文档:
┄┄┄┄┄┄┄┄┄┄
Skip to content

Kubernetes + RAGFlow 极速部署指南

摘要: 本指南提供了一套经过验证的“黄金路径”,帮助用户在单台 Ubuntu 22.04 虚拟机 (8C/50G) 上,从零构建 Kubernetes (v1.30) 集群,并一键部署 RAGFlow 智能检索系统。方案集成了国内镜像加速、内核参数优化及存储持久化配置,适合企业 PoC 及研发测试。

阶段一:Kubernetes 集群初始化

1. 系统基础配置

执行权限: sudoroot

  1. 更新系统与安装基础工具:

    bash
    apt update && apt install -y apt-transport-https ca-certificates curl gnupg lsb-release vim
  2. 禁用 Swap (K8s 硬性要求):

    bash
    swapoff -a
    sed -i '/ swap / s/^\(.*\)$/#\1/g' /etc/fstab
  3. 内核参数优化 (启用桥接流量转发):

    bash
    cat <<EOF | tee /etc/sysctl.d/k8s.conf
    net.bridge.bridge-nf-call-ip6tables = 1
    net.bridge.bridge-nf-call-iptables = 1
    net.ipv4.ip_forward                 = 1
    EOF
    sysctl --system
    modprobe br_netfilter

2. 安装 Containerd (容器运行时)
┄┄┄┄┄┄┄┄┄┄
提供的资料:

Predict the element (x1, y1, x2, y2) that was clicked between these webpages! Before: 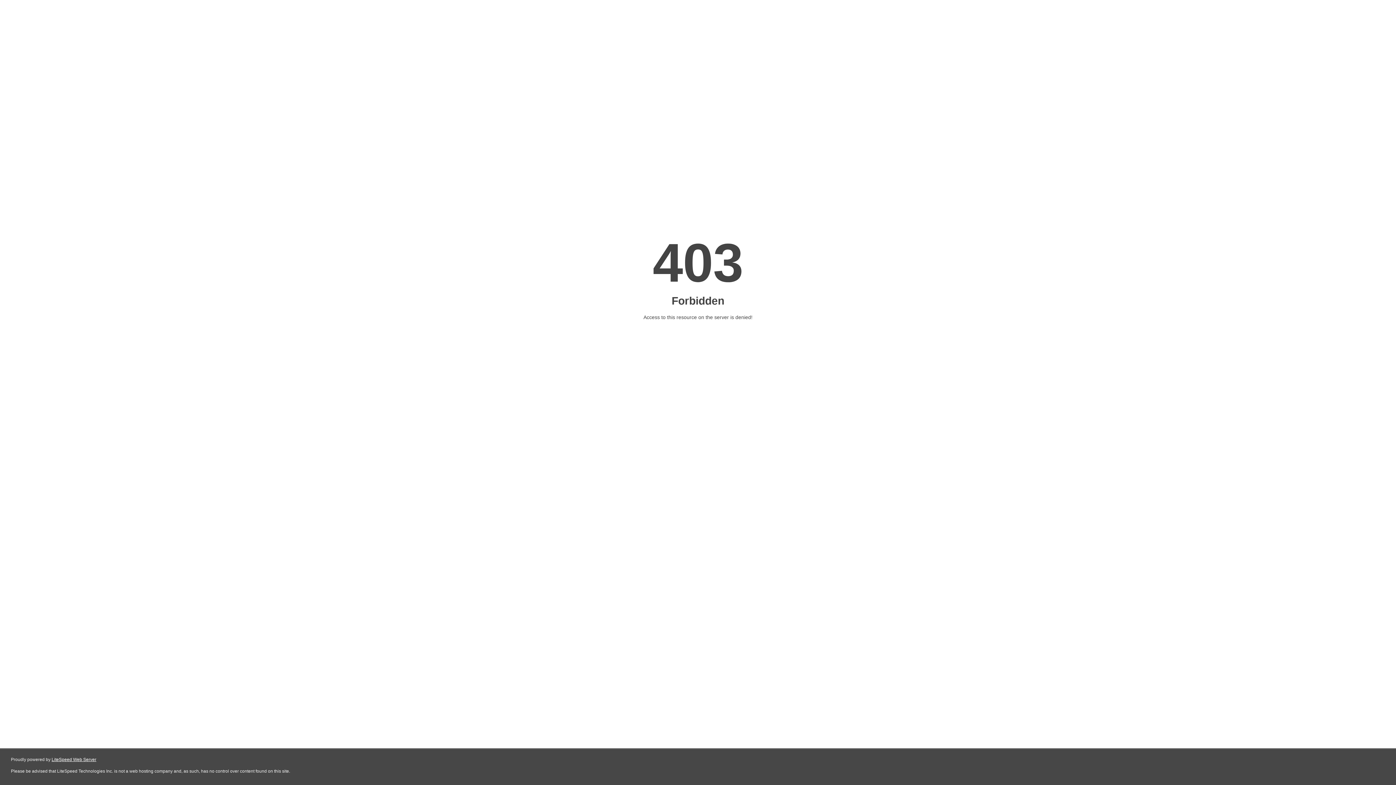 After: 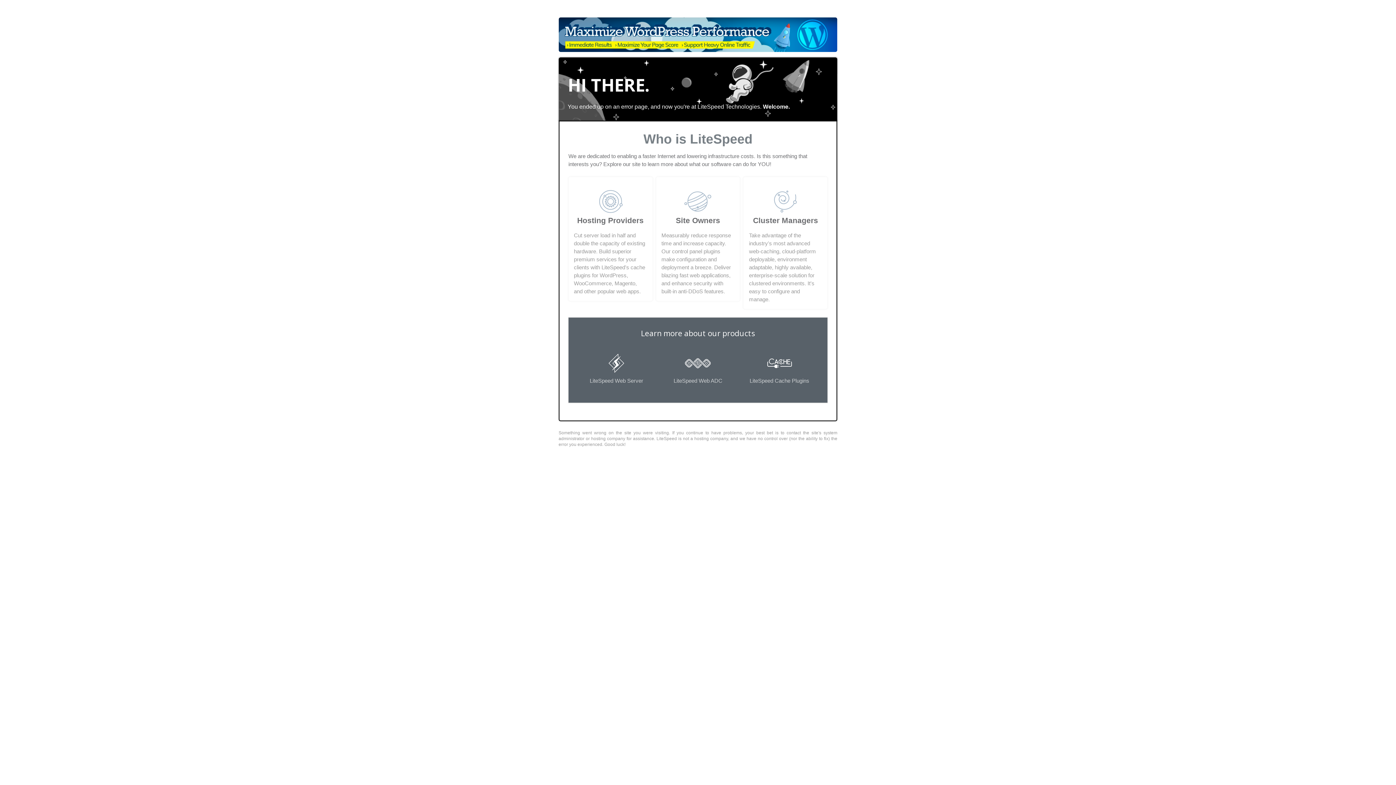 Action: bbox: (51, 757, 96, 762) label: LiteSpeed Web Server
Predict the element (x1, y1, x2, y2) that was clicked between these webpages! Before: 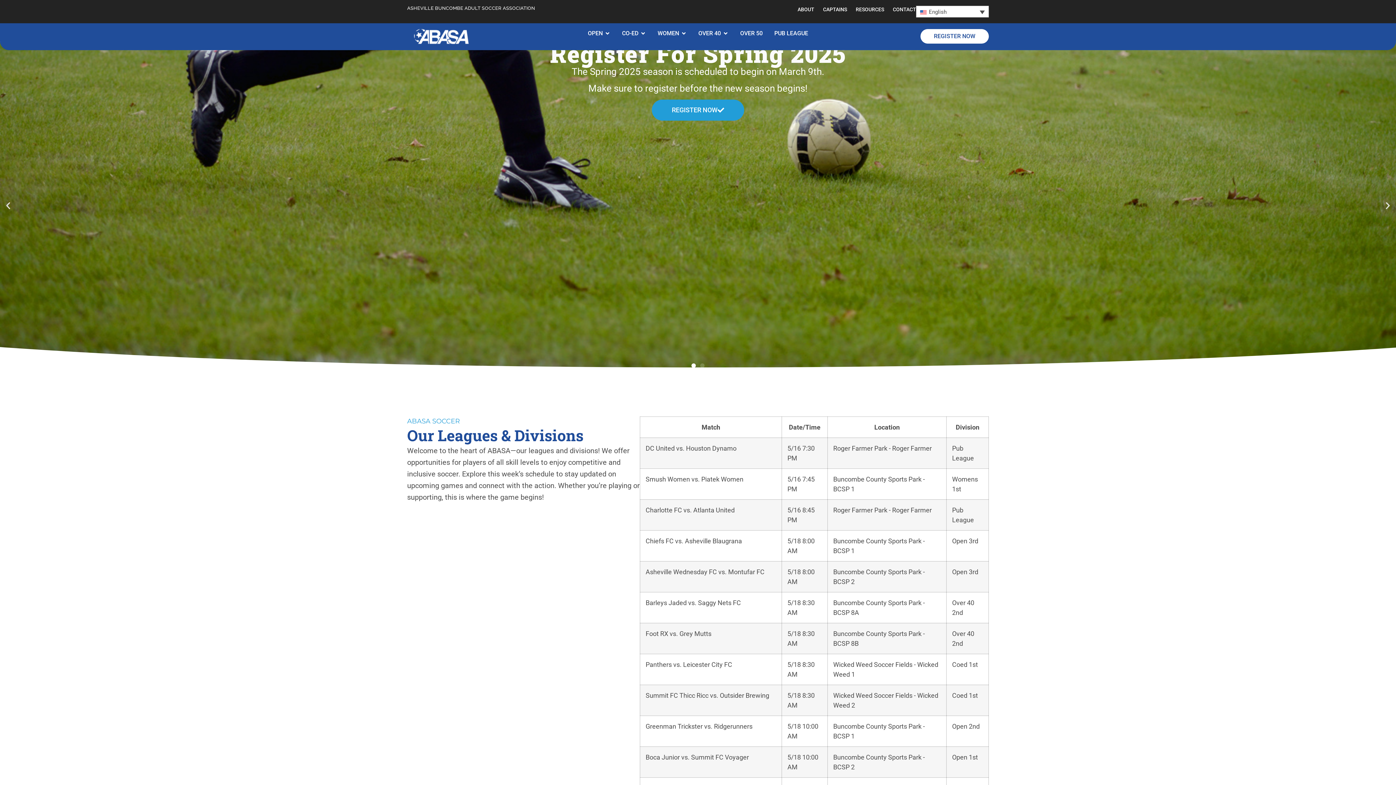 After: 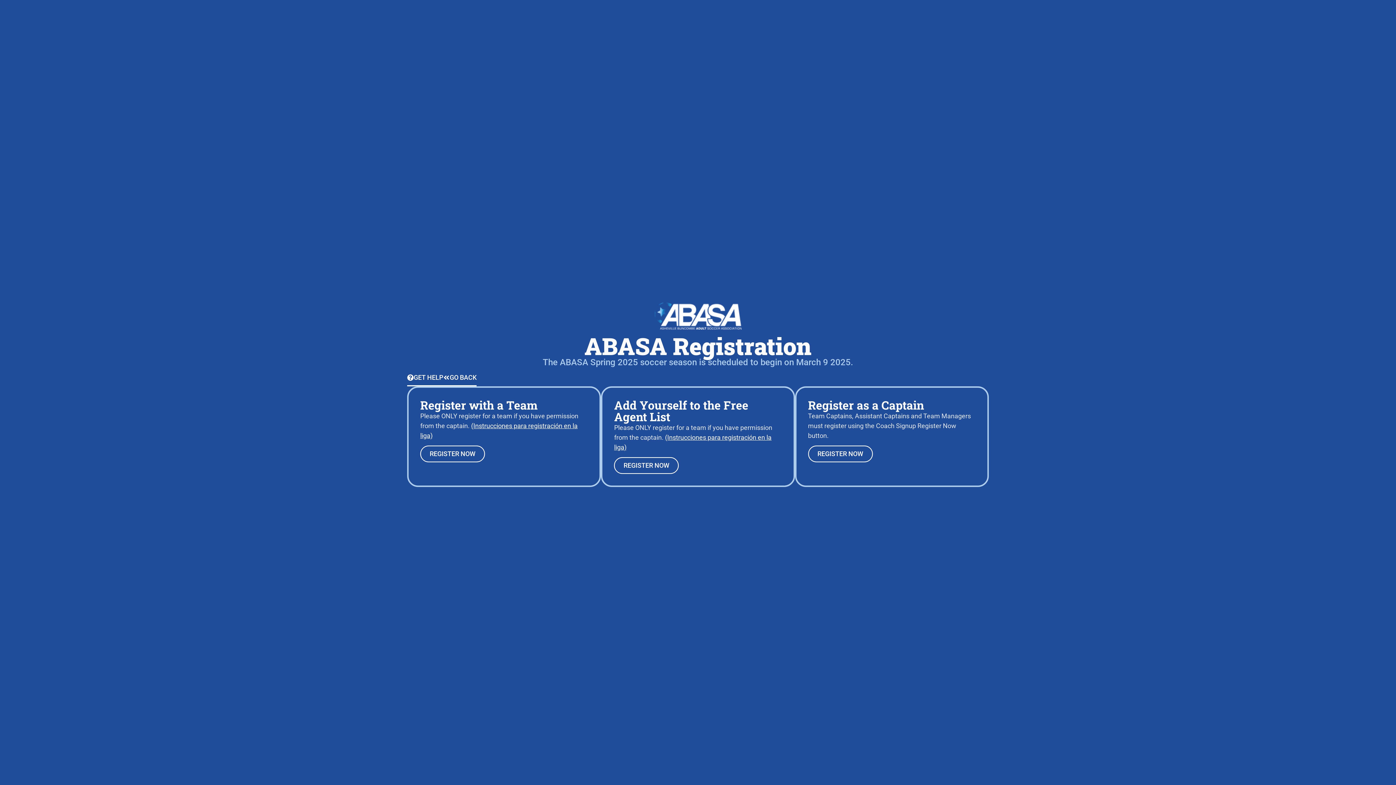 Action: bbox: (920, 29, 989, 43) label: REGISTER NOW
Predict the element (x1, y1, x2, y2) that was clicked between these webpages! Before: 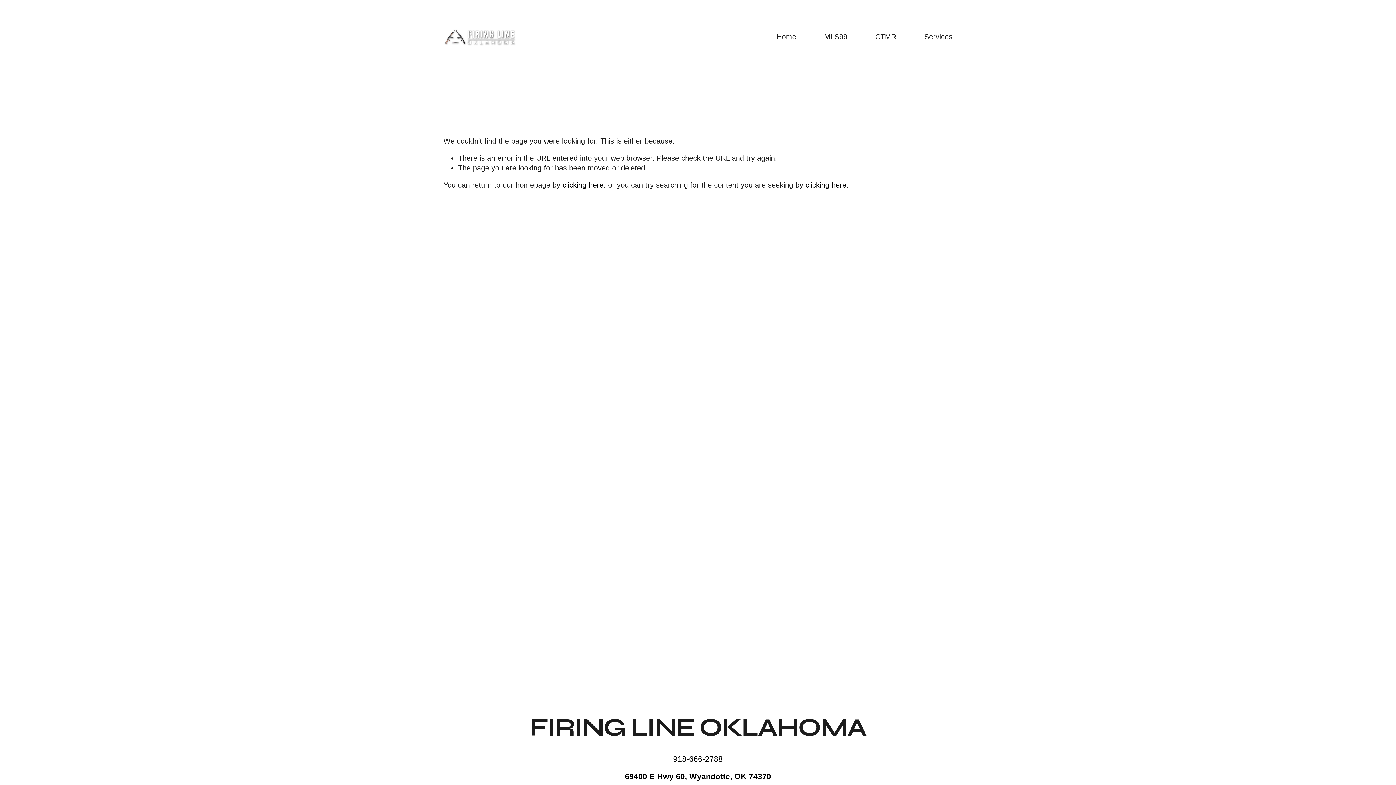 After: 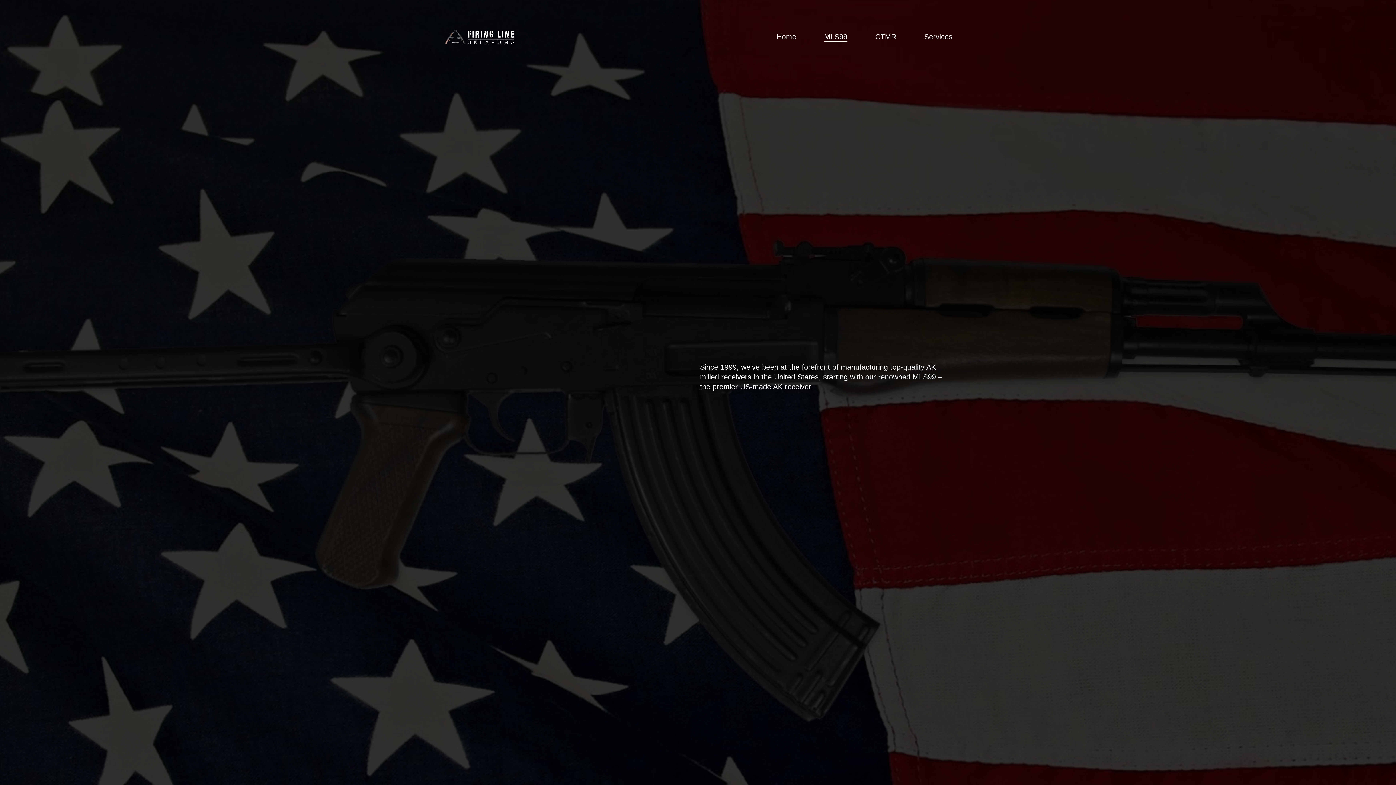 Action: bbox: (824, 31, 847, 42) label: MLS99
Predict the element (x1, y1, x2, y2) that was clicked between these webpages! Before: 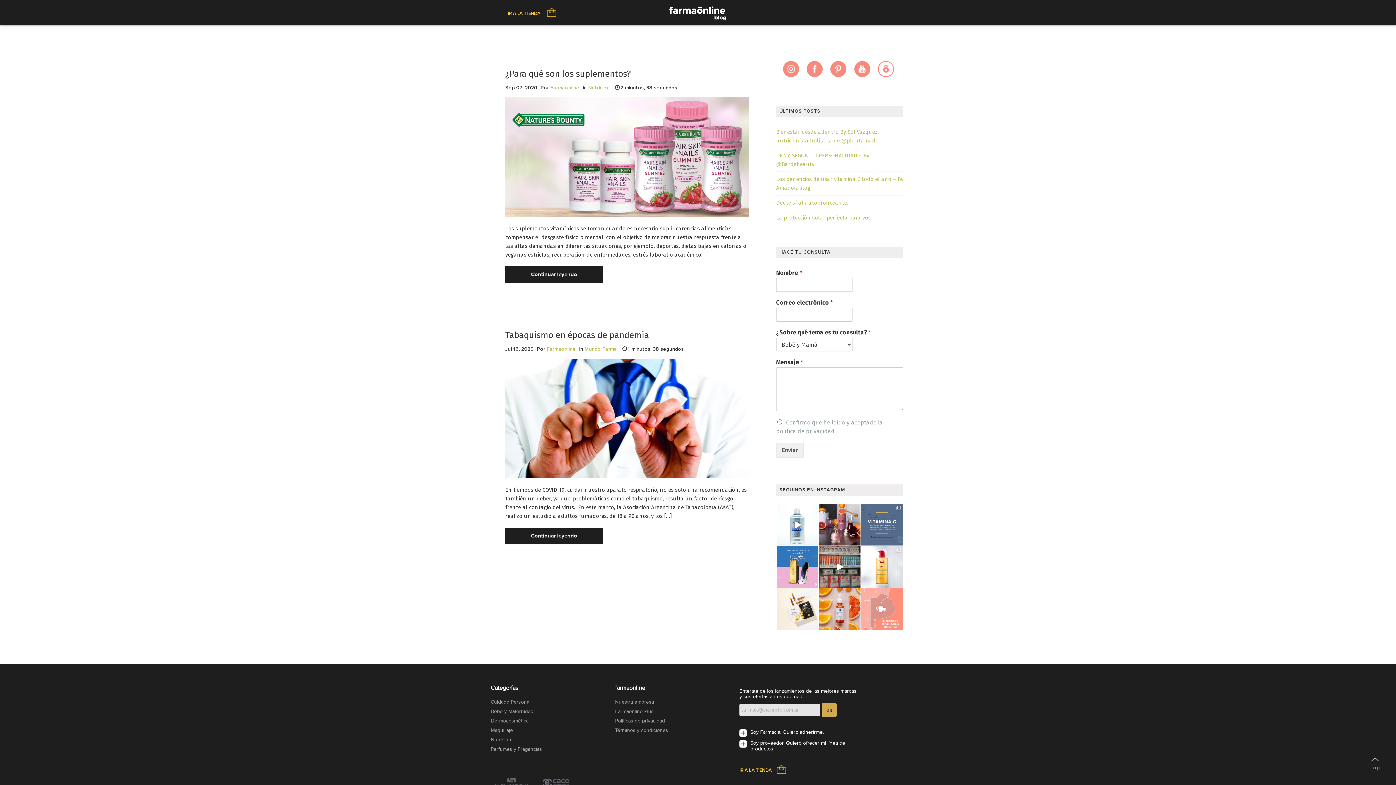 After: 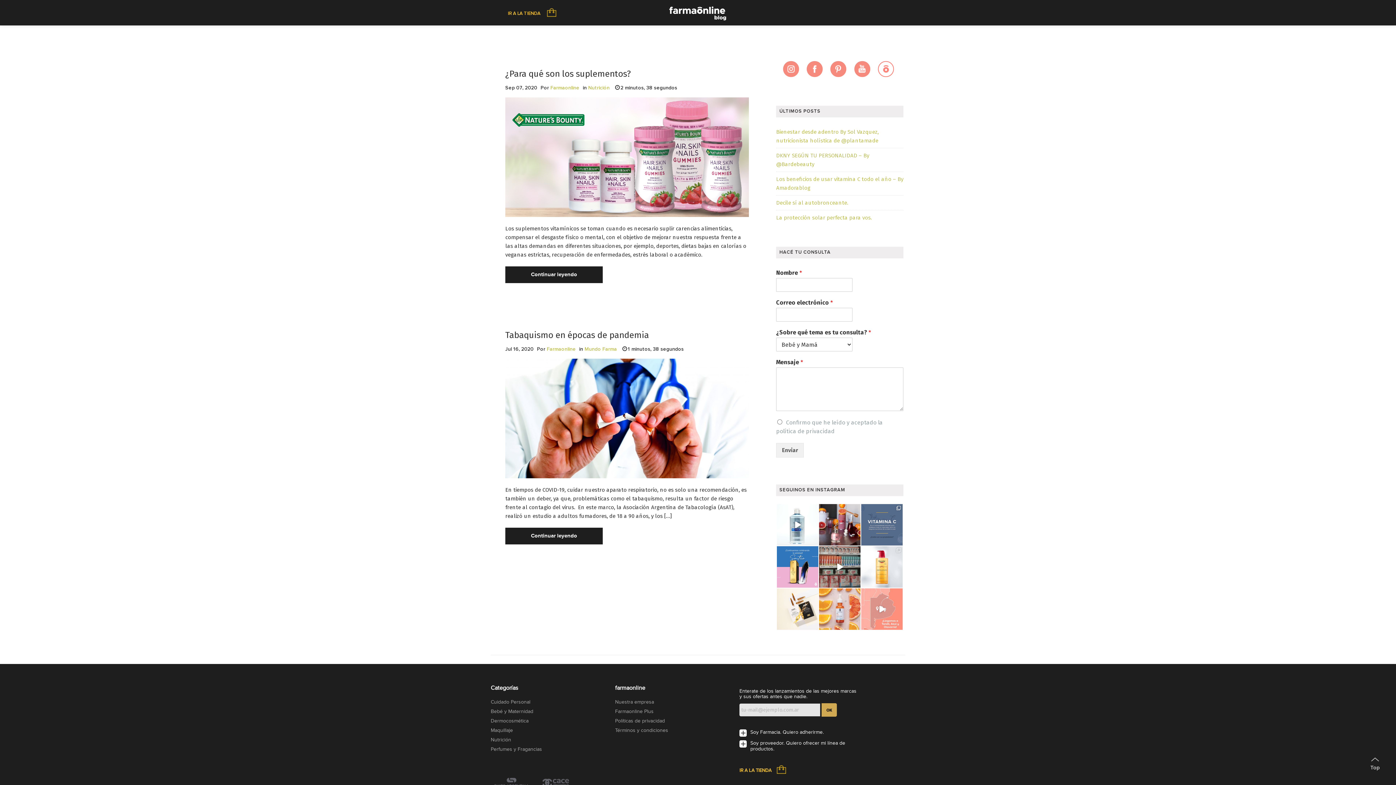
┄┄┄┄┄┄┄┄┄┄
待完成任务:
A – 把部署指南里以“本指南提供了”开头的那段改写成要点列表,保留主要信息。
B – 把部署指南中“Skip to content”和“智能检索系统。方案集成了国内镜像加速、内核参数优化及存储持久化配置,适合企业 PoC 及研发测试。”之间的内容(包括这两处)重写一遍,其中的“虚拟机”替换成“物理机”。
C – 部署指南里为什么要禁用 Swap?请用一两句话说明。

参考答案:
A –
- 提供一套验证过的“黄金路径”
- 环境:单台 Ubuntu 22.04 虚拟机(8C/50G)
- 从零搭建 Kubernetes(v1.30)集群
- 一键部署 RAGFlow 智能检索系统
- 集成国内镜像加速、内核参数优化和存储持久化配置
- 适用于企业 PoC 和研发测试

B –
Skip to content

Kubernetes + RAGFlow 极速部署指南

摘要: 本指南提供了一套经过验证的“黄金路径”,帮助用户在单台 Ubuntu 22.04 物理机 (8C/50G) 上,从零构建 Kubernetes (v1.30) 集群,并一键部署 RAGFlow 智能检索系统。方案集成了国内镜像加速、内核参数优化及存储持久化配置,适合企业 PoC 及研发测试。

C – 因为禁用 Swap 是 Kubernetes 的硬性要求。